En el inciso 2° de su Primera Disposición Transitoria, la Constitución de Montrecristi establece el plazo máximo de 360 días para la aprobación de una serie de leyes que fueron consideradas necesarias para desarrollar y aplicar el nuevo orden constitucional. Entre ellas, el numeral 5 incluye la ley de cultura que, por lo tanto, debió ser aprobada por la legislatura el año 2009. Tal ha sido el interés de las autoridades, tal la importancia reconocida a la cultura y tal la acuciosidad de los legisladores, que en estos últimos días se ha anunciado que el proyecto correspondiente pasará en los próximos días a segundo debate.

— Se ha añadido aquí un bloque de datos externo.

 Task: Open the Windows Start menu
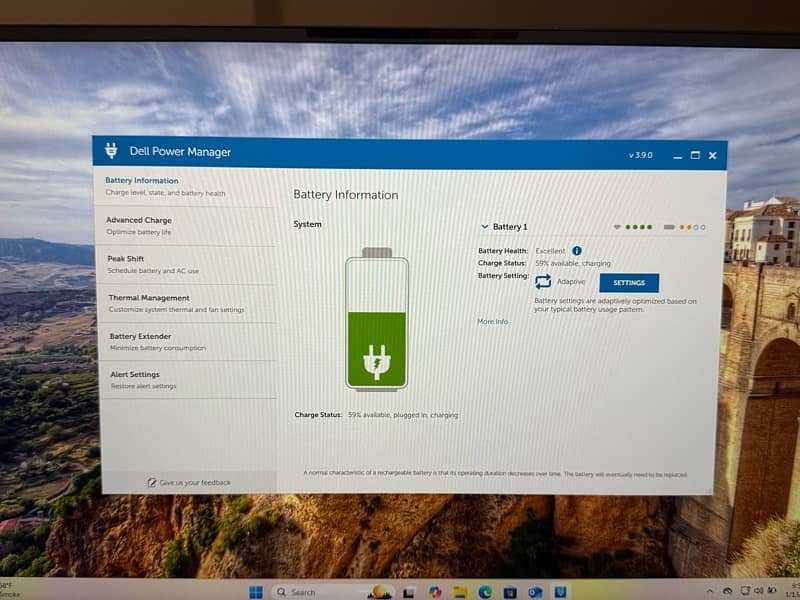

Estamos finalizando 2016.
Al parecer, no se trata ya del mismo proyecto que fue inicialmente presentado, y ni siquiera de su enésima versión corregida, sino de un proyecto nuevo, pero ignoro cuánta constitucionalidad hay en la sustitución de un proyecto de ley a medio camino. Hace cosa de dos meses, el Presidente de la Casa de la Cultura me comunicó en conversación privada que tanto el Ministro de Cultura como la Presidenta de la Asamblea le habían asegurado que sus propuestas institucionales serían indudablemente aceptadas e incorporadas al texto final del proyecto. No obstante, hace pocos días escuché nuevamente al Presidente de la Casa (esta vez por la radio y en el curso de una entrevista con Diego Oquendo), que confesaba su sorpresa y desilusión porque en el documento que ha pasado al Pleno para su segundo debate no se ha incorporado ninguna de esas propuestas, y por el contrario, se ha reducido la Casa fundada por Carrión a una caricatura de sí misma.

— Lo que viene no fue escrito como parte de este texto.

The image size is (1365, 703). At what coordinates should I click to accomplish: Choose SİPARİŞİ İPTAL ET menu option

A la luz de la experiencia, la aprobación de este proyecto se da por descontada, pese a sus flaquezas. No podía esperarse otra cosa de un cuerpo legal aparentemente preparado por consultores contratados (probablemente abogados) y discutido por una comisión ninguno de cuyos integrantes ha tenido, que yo sepa, vinculación alguna con las instituciones ni las actividades culturales. Además, la llamada “socialización” de ese proyecto parece haberse hecho de un día para otro, sin la suficiente publicidad, sin haber invitado a los conocedores del mundo cultural y de sus instituciones, y con el procedimiento puramente informativo que ya es acostumbrado.
Pero el desaguisado sobre la Casa de la Cultura no es lo único cuestionable de le próxima ley. También lo es, y mucho, la implícita intención de establecer la “economía naranja” en la cultura, al tratar los productos culturales como mercancías cuyo comercio debe incidir en el PIB, tal como se desprende del proyecto y su contexto. Otro aspecto preocupante sigue siendo el espíritu concentrador y controlador de las disposiciones, cuya única preocupación parece ser la de asegurar que el estado tenga la última palabra también en esta materia. Así estamos.
Las leyes sabias suelen durar mucho tiempo, como algunas que concibieron los romanos y viven todavía. Ocurre lo contrario con las leyes que se han compuesto contra la razón y el sentido común.